Exercise directions | Give every line of the records as a numbered list, and leave out the blank lines.

Dataset entries |
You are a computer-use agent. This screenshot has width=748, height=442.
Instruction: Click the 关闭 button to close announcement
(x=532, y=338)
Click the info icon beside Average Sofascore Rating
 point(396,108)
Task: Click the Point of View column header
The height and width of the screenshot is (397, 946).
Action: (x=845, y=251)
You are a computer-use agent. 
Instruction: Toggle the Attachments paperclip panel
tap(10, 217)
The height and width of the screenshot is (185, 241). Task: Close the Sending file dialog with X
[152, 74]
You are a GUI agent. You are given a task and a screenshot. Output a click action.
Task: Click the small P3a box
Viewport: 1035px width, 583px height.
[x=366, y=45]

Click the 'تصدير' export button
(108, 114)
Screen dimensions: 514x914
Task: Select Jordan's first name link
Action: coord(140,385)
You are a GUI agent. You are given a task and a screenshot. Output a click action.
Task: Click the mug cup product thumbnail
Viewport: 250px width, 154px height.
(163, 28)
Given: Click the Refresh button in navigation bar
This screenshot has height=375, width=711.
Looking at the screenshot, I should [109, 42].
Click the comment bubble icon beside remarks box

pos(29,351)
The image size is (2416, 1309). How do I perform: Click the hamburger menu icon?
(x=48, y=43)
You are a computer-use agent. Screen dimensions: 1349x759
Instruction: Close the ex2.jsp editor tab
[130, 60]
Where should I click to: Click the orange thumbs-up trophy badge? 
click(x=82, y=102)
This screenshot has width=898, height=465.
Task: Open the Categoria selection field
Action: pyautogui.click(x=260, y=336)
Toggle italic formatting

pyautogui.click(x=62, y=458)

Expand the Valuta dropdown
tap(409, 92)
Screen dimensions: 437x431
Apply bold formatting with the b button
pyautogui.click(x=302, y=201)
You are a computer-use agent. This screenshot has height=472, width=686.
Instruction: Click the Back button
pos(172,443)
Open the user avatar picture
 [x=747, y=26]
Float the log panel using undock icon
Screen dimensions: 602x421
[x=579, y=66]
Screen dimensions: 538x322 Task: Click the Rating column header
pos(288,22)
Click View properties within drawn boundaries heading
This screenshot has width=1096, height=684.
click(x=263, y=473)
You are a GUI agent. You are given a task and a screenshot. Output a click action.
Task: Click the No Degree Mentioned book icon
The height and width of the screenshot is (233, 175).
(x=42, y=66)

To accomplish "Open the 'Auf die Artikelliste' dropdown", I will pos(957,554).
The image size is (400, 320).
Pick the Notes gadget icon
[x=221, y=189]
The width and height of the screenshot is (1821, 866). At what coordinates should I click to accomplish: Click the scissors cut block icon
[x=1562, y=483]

Full output |
1. You are a computer-use agent. This screenshot has width=748, height=442.
2. Instruction: Click the 关闭 button to close announcement
3. (x=532, y=338)
4. Click the info icon beside Average Sofascore Rating
5.  point(396,108)
6. Task: Click the Point of View column header
7. The height and width of the screenshot is (397, 946).
8. Action: (x=845, y=251)
9. You are a computer-use agent. 
10. Instruction: Toggle the Attachments paperclip panel
11. tap(10, 217)
12. The height and width of the screenshot is (185, 241). Task: Close the Sending file dialog with X
13. [152, 74]
14. You are a GUI agent. You are given a task and a screenshot. Output a click action.
15. Task: Click the small P3a box
16. Viewport: 1035px width, 583px height.
17. [x=366, y=45]
18. Click the 'تصدير' export button
19. (108, 114)
20. Screen dimensions: 514x914
21. Task: Select Jordan's first name link
22. Action: coord(140,385)
23. You are a GUI agent. You are given a task and a screenshot. Output a click action.
24. Task: Click the mug cup product thumbnail
25. Viewport: 250px width, 154px height.
26. (163, 28)
27. Given: Click the Refresh button in navigation bar
28. This screenshot has height=375, width=711.
29. Looking at the screenshot, I should [109, 42].
30. Click the comment bubble icon beside remarks box
31. pos(29,351)
32. The image size is (2416, 1309). How do I perform: Click the hamburger menu icon?
33. (x=48, y=43)
34. You are a computer-use agent. Screen dimensions: 1349x759
35. Instruction: Close the ex2.jsp editor tab
36. [130, 60]
37. Where should I click to: Click the orange thumbs-up trophy badge? 
38. click(x=82, y=102)
39. This screenshot has width=898, height=465.
40. Task: Open the Categoria selection field
41. Action: pyautogui.click(x=260, y=336)
42. Toggle italic formatting
43. pyautogui.click(x=62, y=458)
44. Expand the Valuta dropdown
45. tap(409, 92)
46. Screen dimensions: 437x431
47. Apply bold formatting with the b button
48. pyautogui.click(x=302, y=201)
49. You are a computer-use agent. This screenshot has height=472, width=686.
50. Instruction: Click the Back button
51. pos(172,443)
52. Open the user avatar picture
53.  [x=747, y=26]
54. Float the log panel using undock icon
55. Screen dimensions: 602x421
56. [x=579, y=66]
57. Screen dimensions: 538x322 Task: Click the Rating column header
58. pos(288,22)
59. Click View properties within drawn boundaries heading
60. This screenshot has width=1096, height=684.
61. click(x=263, y=473)
62. You are a GUI agent. You are given a task and a screenshot. Output a click action.
63. Task: Click the No Degree Mentioned book icon
64. The height and width of the screenshot is (233, 175).
65. (x=42, y=66)
66. To accomplish "Open the 'Auf die Artikelliste' dropdown", I will pos(957,554).
67. The image size is (400, 320).
68. Pick the Notes gadget icon
69. [x=221, y=189]
70. The width and height of the screenshot is (1821, 866). At what coordinates should I click to accomplish: Click the scissors cut block icon
71. [x=1562, y=483]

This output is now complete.